Enige gedachtes over mijn stijl
Expressionisme zonder pessimisme
In 1971 was ik bij een opvoering van de opera ‘Die Soldaten’ van Bernd Alois Zimmermann door de Deutsche Oper am Rhein. Deze muziek raakte mij in mijn ziel, ik was verbijsterd. Dat muziek dít vermag, deze hartstocht, klankverfijning, fantasie en deze zonderlinge atmosfeer van noodlot en verdriet!
In de loop van de volgende jaren waarin ik trachtte mijn muziek te baseren op deze expressionistische taal, merkte ik echter dat er iets niet klopte. Ik was gewoon geen Duitser, ondanks mijn grote en emotionele band met de muziek van Wagner, Berg, Schönberg en Zimmermann hoor ik daar als kunstenaar niet bij. Mijn expressionisme heeft een andere basis. Het Nederlandse cabaret is mijn taal, die vervorming van de werkelijkheid in de vorm van ironie, karikatuur, anarchistische humor, als ernstig spel, als gespeelde ernst. De componerende Freek de Jonge.
De revolutie van Jean-Jacques Rousseau in muziek, dat hebben wij nodig
Als compositie student kwam ik in aanraking met de muziek en theoretische opstellen van Stockhausen en Boulez. Een nieuwe muziektaal was geboren.
Voor mij een probleem, omdat ik wel veel belangstelling en bewondering had voor deze nieuwe taal maar er geen enkele band mee voelde. Het is voor mij, net als voor de meeste mensen te koud, te conceptueel en vaak onverdragelijk saai om uit te zitten.
Mijn muziek kwam uit mijn jeugd, waar klassieke muziek stond voor troost, schoonheid en verhaal. Als troost voor het verlies van mijn, zo jong overleden vader.
Ik heb deze basis nooit kunnen of willen verloochenen, en heb steeds geprobeerd ze in mijn stijl een plaats te geven. Dat was niet eenvoudig want diepgaand anti-avant-garde en ik wilde de draden met de wereld van de nieuwe muziek niet doorknippen. Waar moest ik heen?
Uiteindelijk heb ik rond mijn 30e jaar de knoop doorgehakt. En noemde deze beslissing lange tijd Post-modernisme, geinspireerd als ik was door moderne architectuur en de Memphis design style.
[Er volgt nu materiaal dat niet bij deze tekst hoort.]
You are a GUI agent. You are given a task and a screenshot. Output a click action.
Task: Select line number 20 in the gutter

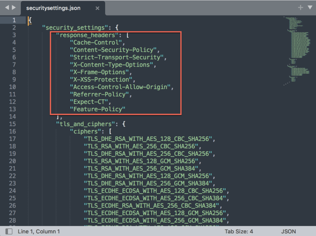13,161
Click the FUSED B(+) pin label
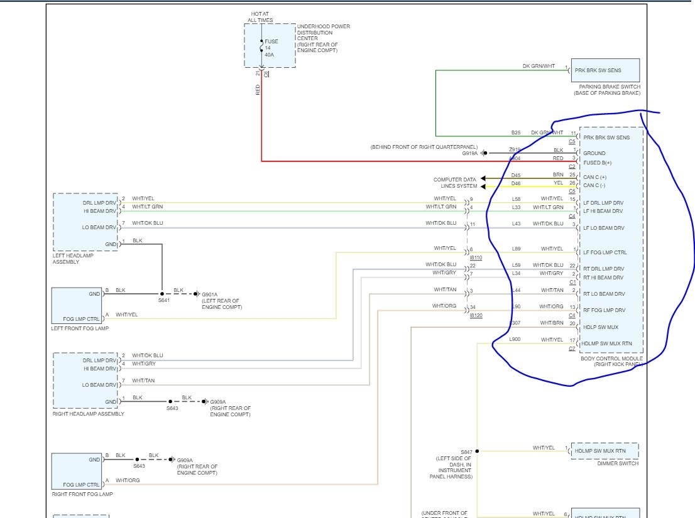The width and height of the screenshot is (695, 518). point(597,163)
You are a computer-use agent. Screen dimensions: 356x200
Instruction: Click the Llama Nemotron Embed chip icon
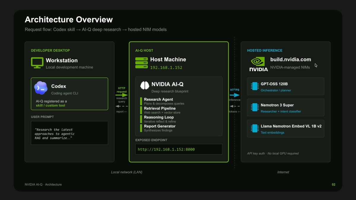pyautogui.click(x=255, y=128)
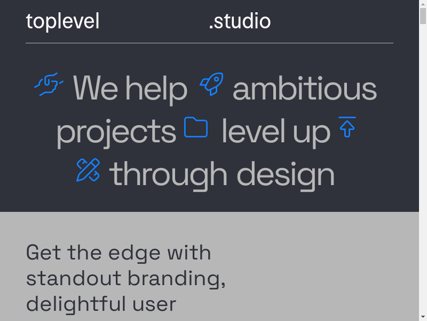Click the pencil and ruler design icon
Image resolution: width=427 pixels, height=321 pixels.
(x=88, y=170)
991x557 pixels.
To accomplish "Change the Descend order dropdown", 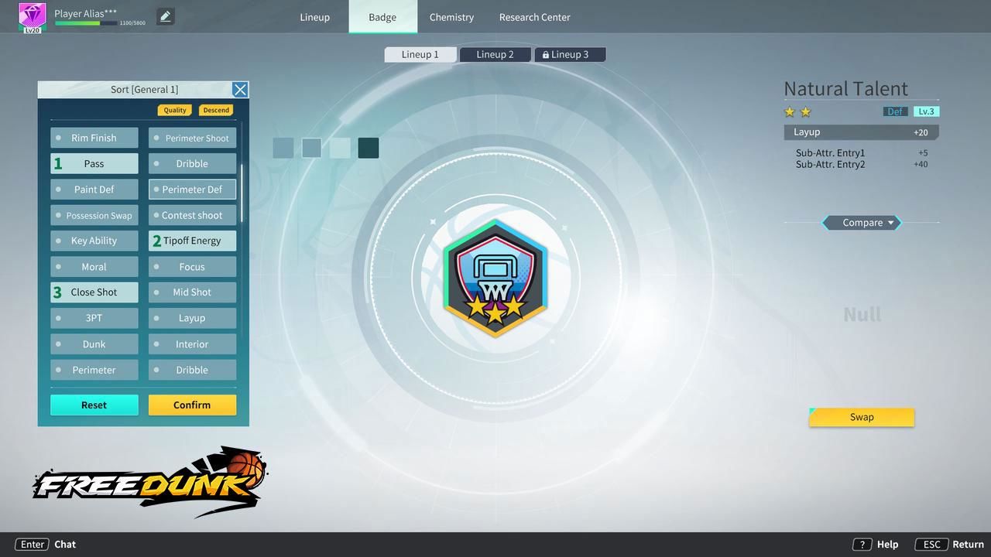I will [216, 110].
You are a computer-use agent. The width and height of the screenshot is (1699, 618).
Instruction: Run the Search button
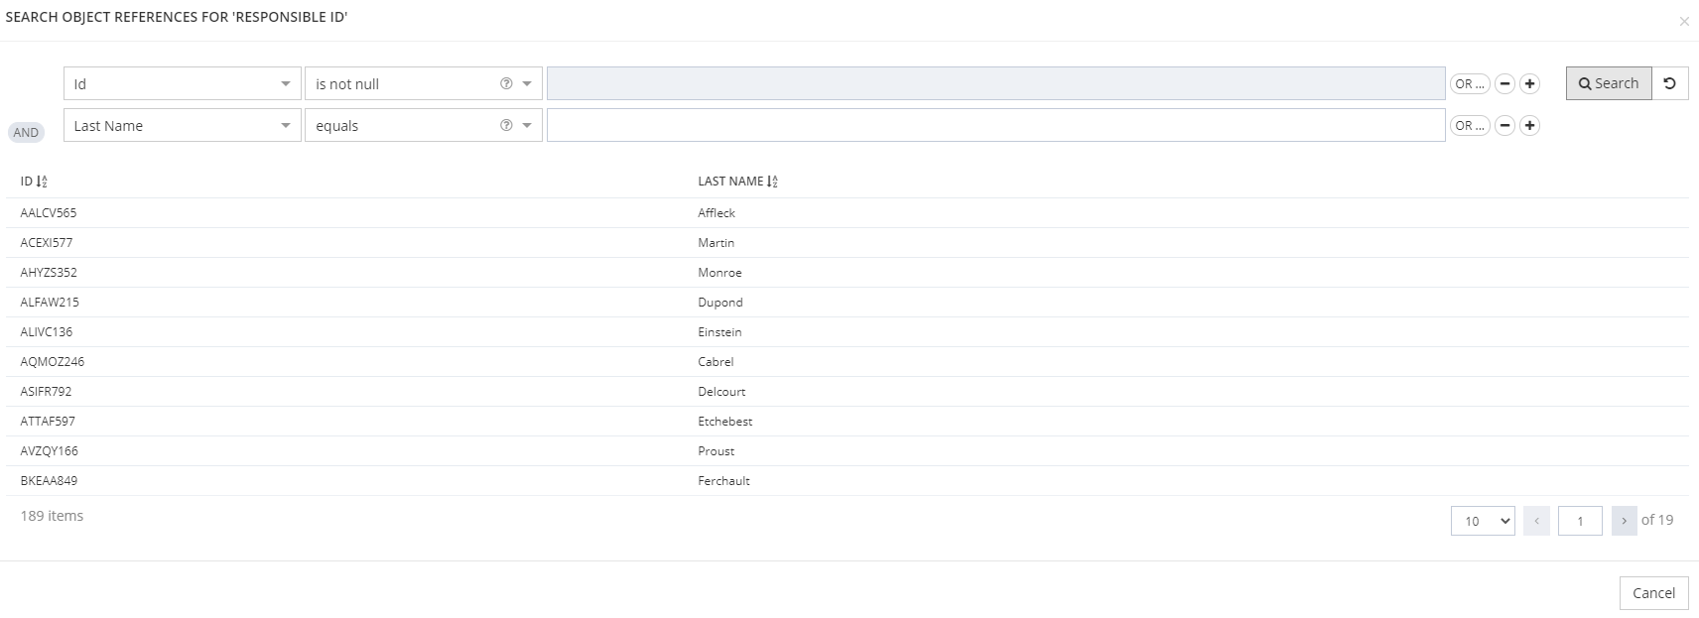[1608, 83]
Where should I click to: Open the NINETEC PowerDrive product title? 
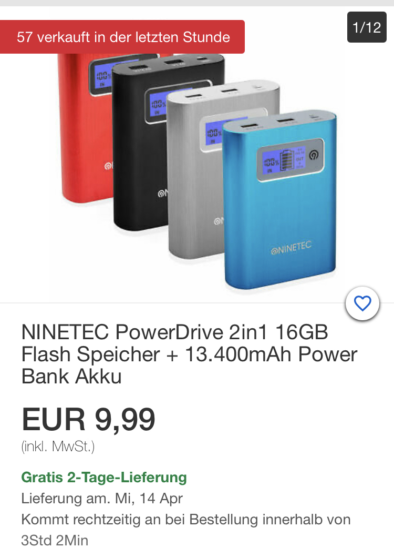(x=189, y=354)
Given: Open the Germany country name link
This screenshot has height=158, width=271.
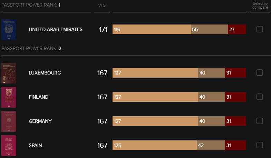Looking at the screenshot, I should coord(40,121).
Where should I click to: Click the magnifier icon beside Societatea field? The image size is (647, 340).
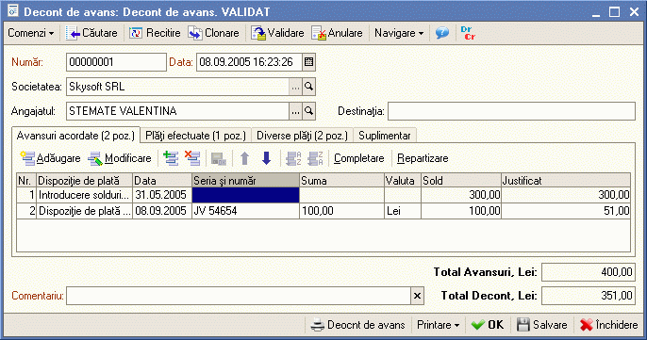tap(308, 87)

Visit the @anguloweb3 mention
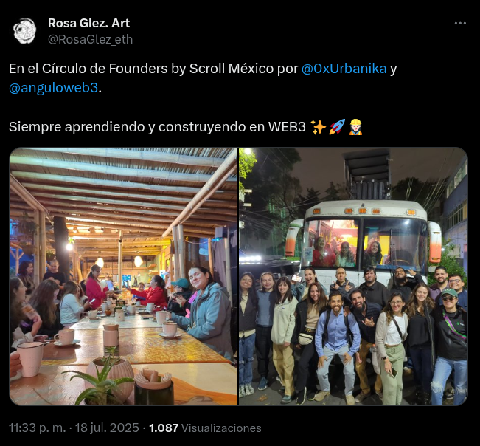coord(53,88)
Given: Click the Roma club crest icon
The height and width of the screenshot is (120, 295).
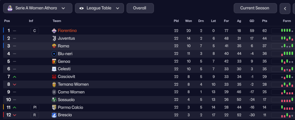Looking at the screenshot, I should click(54, 46).
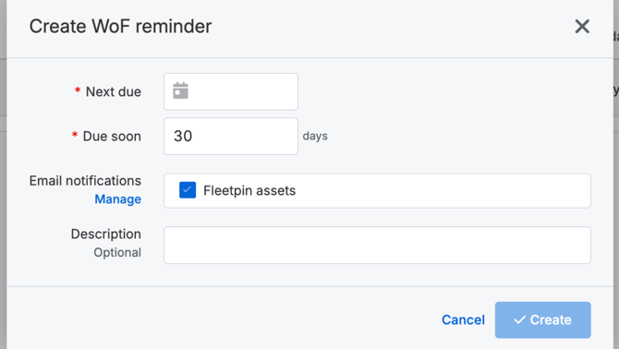
Task: Click the Optional hint under Description
Action: 117,252
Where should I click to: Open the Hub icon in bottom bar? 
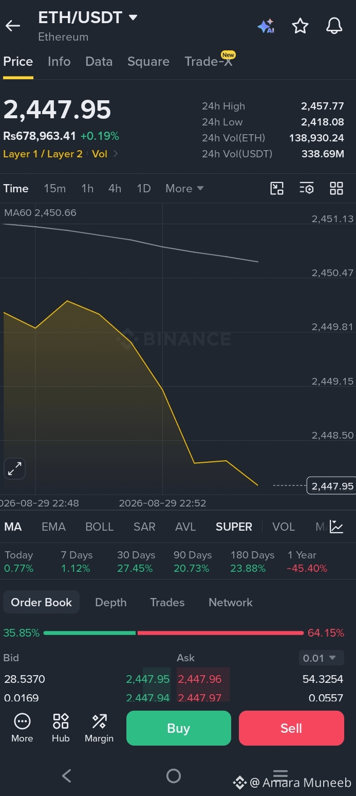(61, 728)
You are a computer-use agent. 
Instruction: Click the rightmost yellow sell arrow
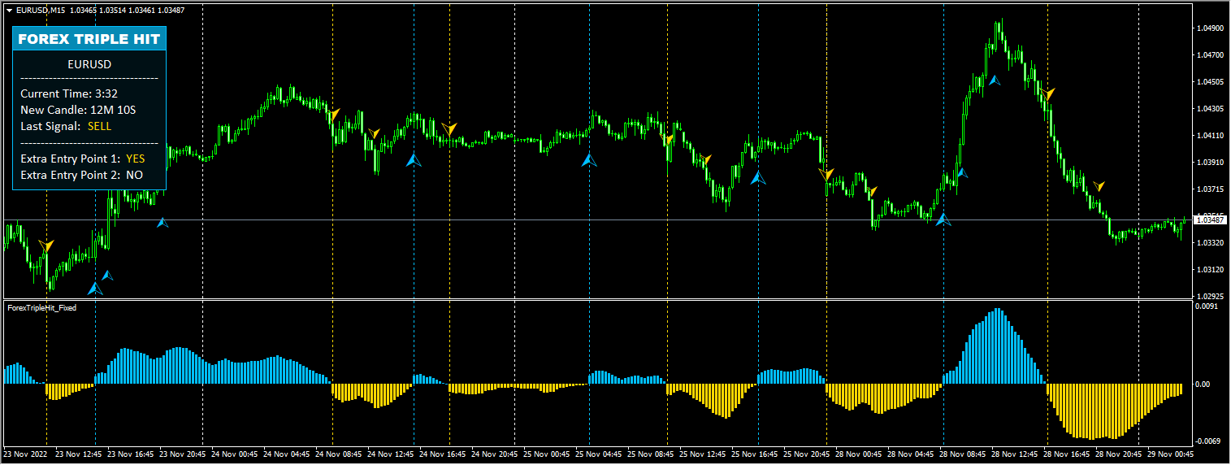(1099, 186)
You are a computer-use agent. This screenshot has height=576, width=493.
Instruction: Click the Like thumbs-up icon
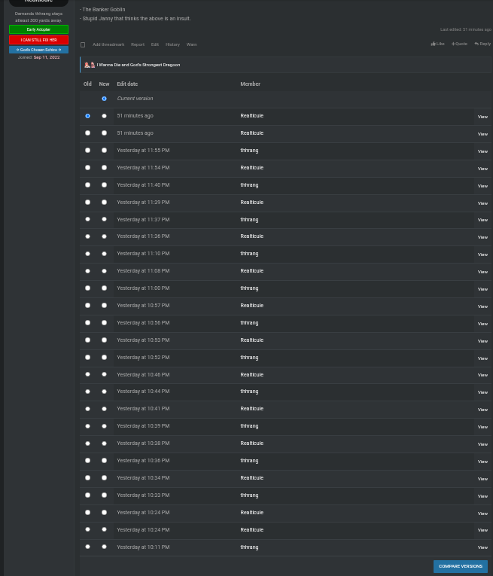[434, 44]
Ik werk vanuit een natuurlijke, spontane, quasi improviserende omgang met het materiaal, een beetje zoals een muzikaal kind. Maar ik ben natuurlijk geen kind en weet heel goed wat ik doe, en als vanzelf ontwikkelde mijn muziek zich tot een gelaagde stijl. De oppervlakte ( het direct waarneembare) is eenvoudig en natuurlijk ( en daarom ook herkenbaar) De lagen daaronder zijn wel in toenemende mate gestructureerd.
Pluramon
Wanneer kunst een afspiegeling van zijn tijd is, dan heeft modernistische stijlzuiverheid te kort geschoten. Wij leven in Pluramon, het multi – culturele rijk, waarin de totale oogst van 2002 jaar muziek achter je in de Cd kast te vinden is.
Ik heb dit proces zich tijdens mijn leven zien ontwikkelen, het is een van de meest opvallende veranderingen die zich de afgelopen 50 jaar heeft voorgedaan.
Heinrich Schenker vergeleek stijlzuiverheid met het monotheïsme, en daar zit veel waars in. Maar in onze wereld is geen monotheïsme, maar een duizelingwekkend aantal inzichten, van de meest diepe tot de meest stompzinnige.
Daarin zit iets diep-humaan: het menselijk streven en zijn hartstochten bleven gelijk, terwijl zijn middelen veranderen.
Ik zwem in een zee van meningen, en bevind mij in het episch centrum van de menselijke energie.